Exercise goal: Search each line below for "agent", then return the lines where it appears.

Working data:
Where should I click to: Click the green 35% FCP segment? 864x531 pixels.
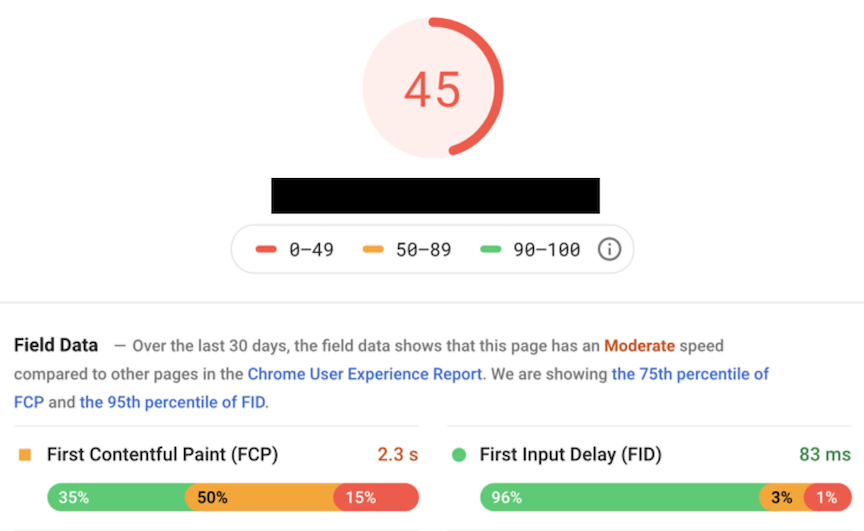[x=116, y=497]
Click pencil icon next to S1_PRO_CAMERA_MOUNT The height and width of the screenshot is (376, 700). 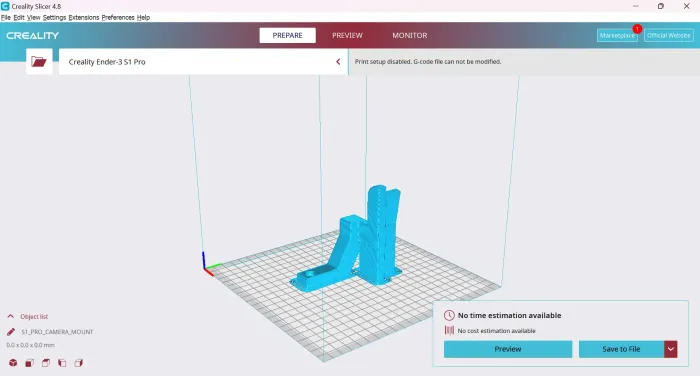11,332
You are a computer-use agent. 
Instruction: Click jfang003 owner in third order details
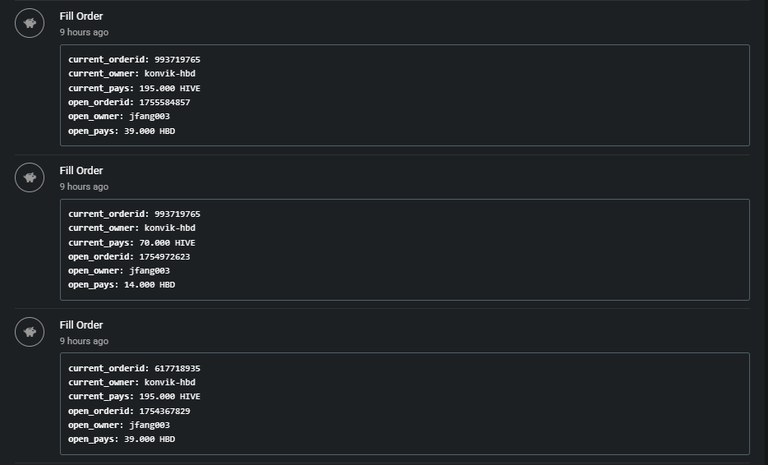coord(149,425)
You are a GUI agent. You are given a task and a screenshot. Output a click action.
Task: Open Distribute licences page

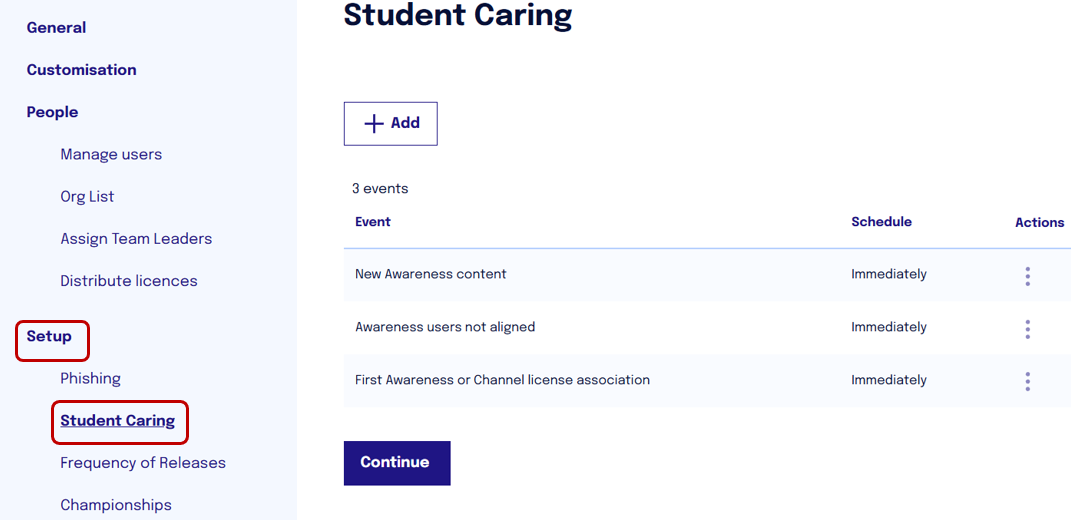(129, 281)
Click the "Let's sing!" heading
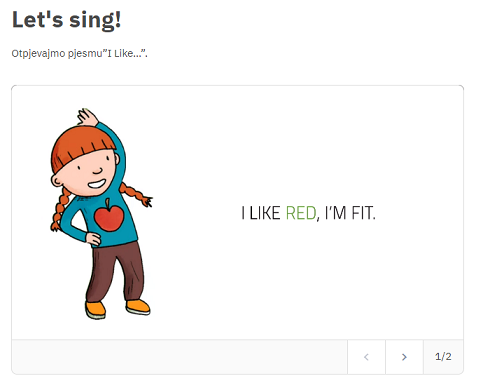 [x=67, y=20]
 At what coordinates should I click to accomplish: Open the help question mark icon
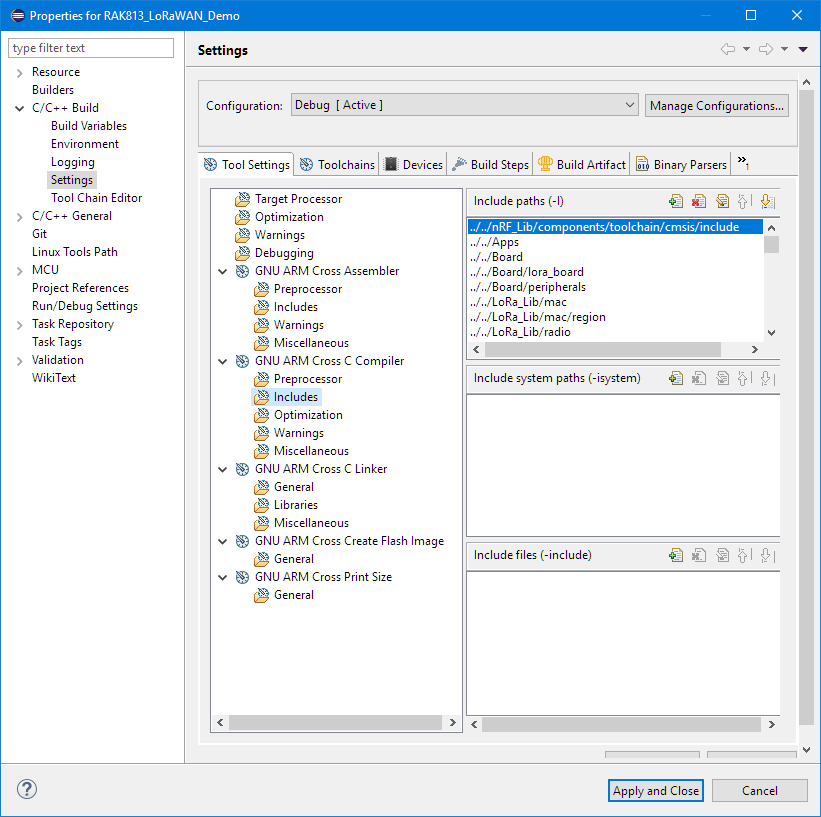(26, 790)
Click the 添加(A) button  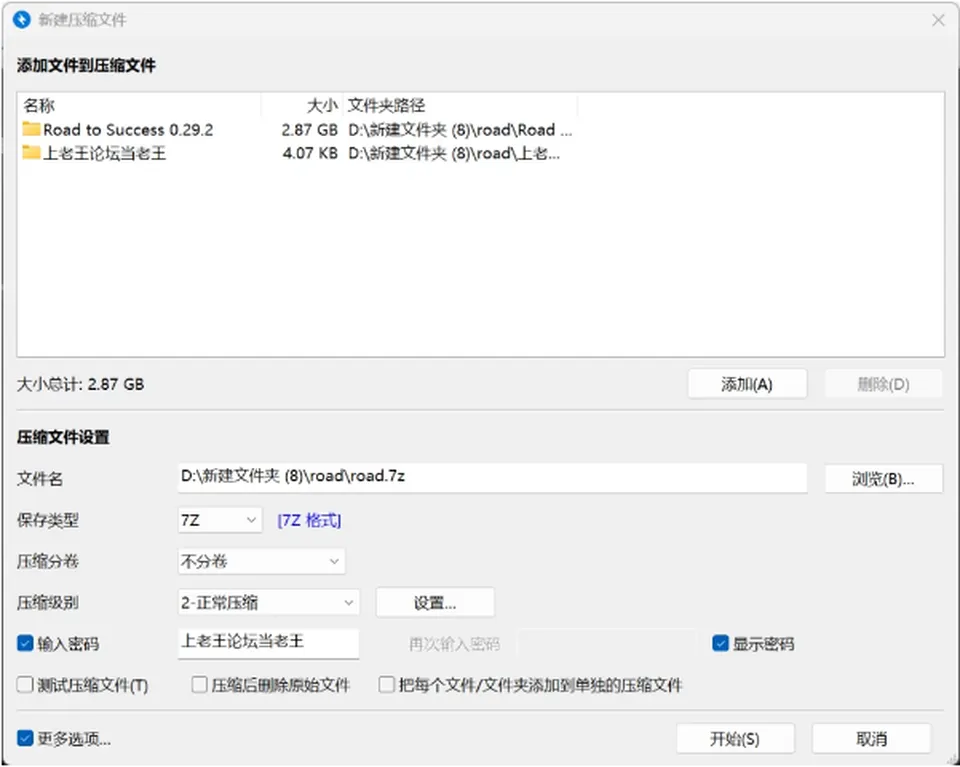click(747, 384)
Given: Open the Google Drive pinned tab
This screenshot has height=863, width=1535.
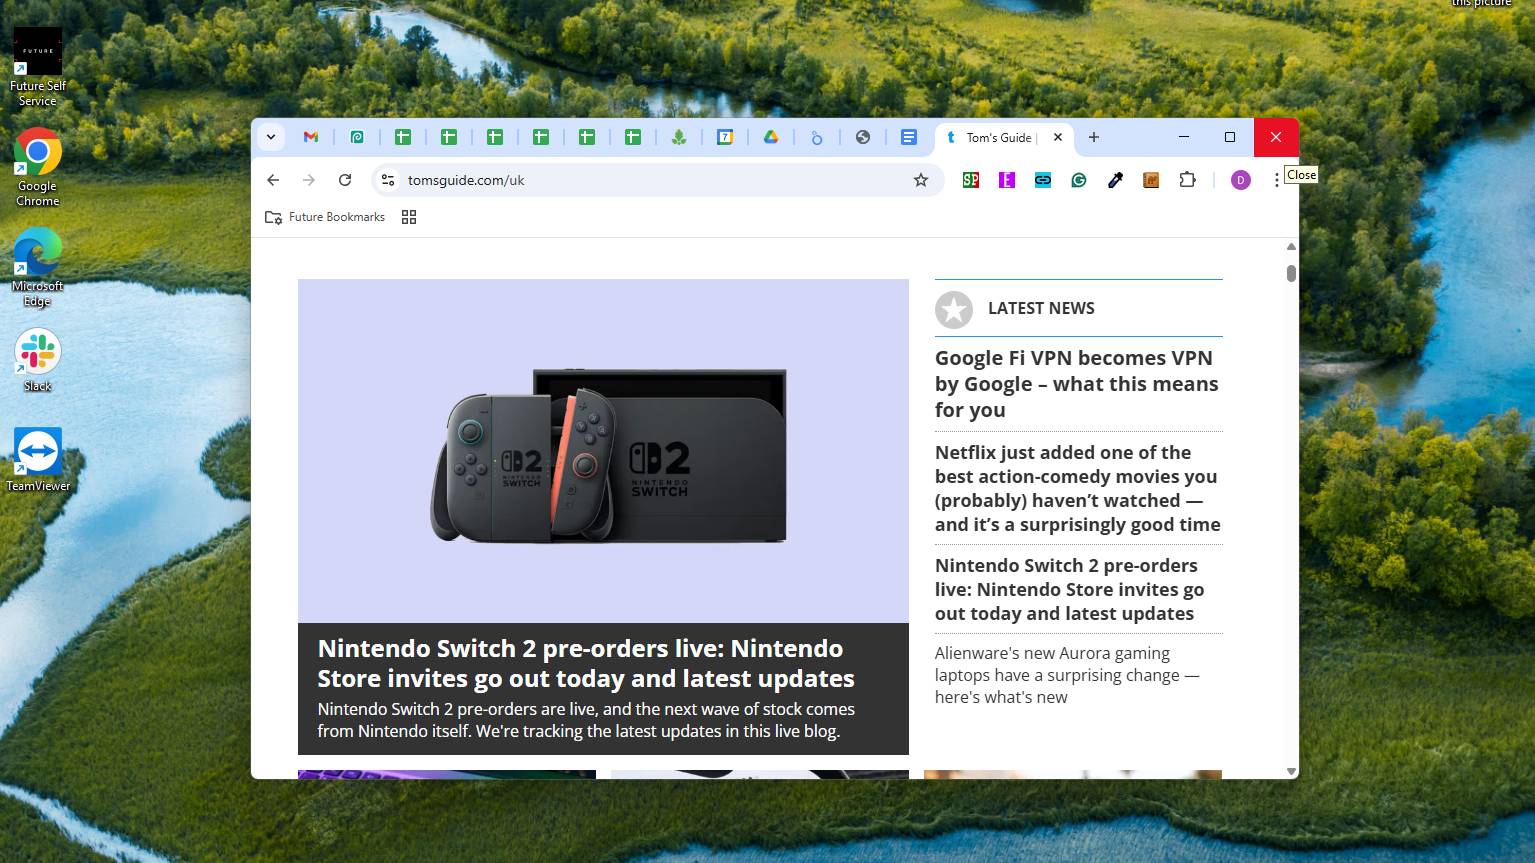Looking at the screenshot, I should [x=771, y=137].
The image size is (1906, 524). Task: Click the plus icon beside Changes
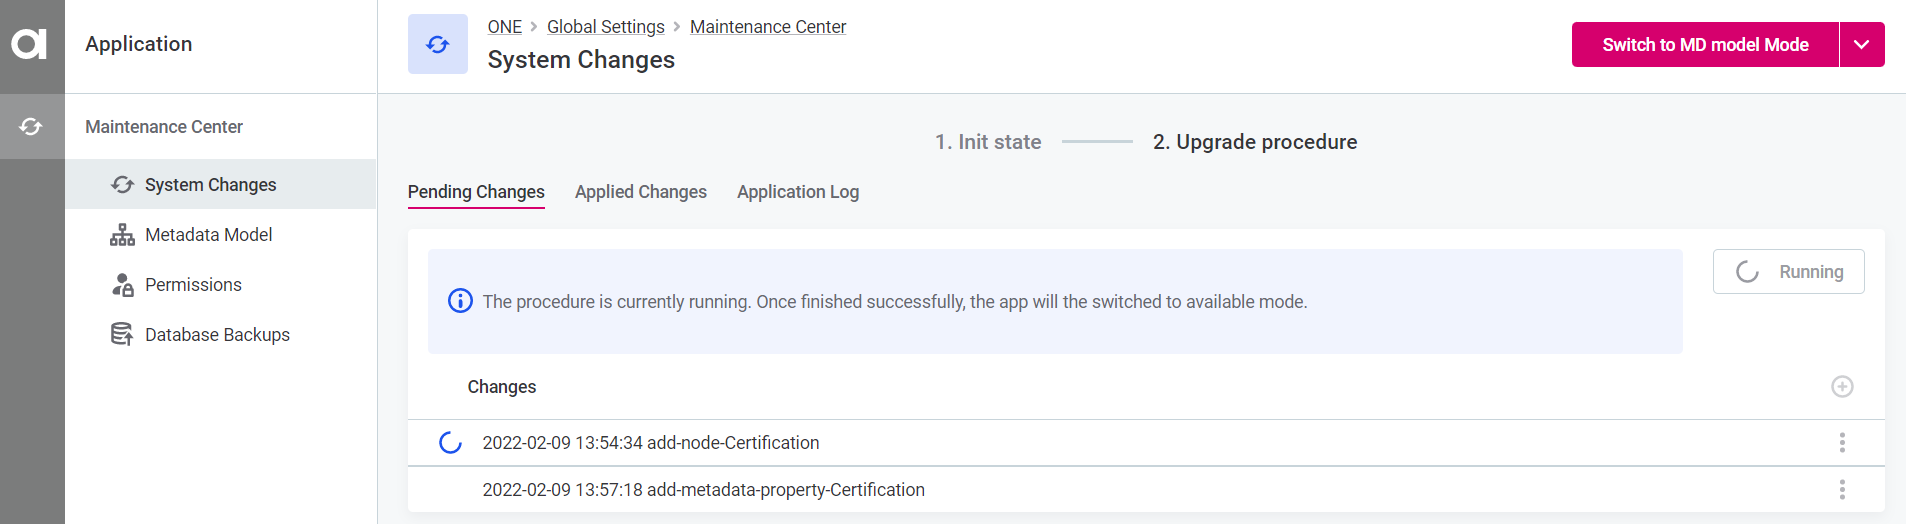1841,387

Task answer:
You are a computer-use agent. 
You are a GUI agent. You are given a task and a screenshot. Output a click action.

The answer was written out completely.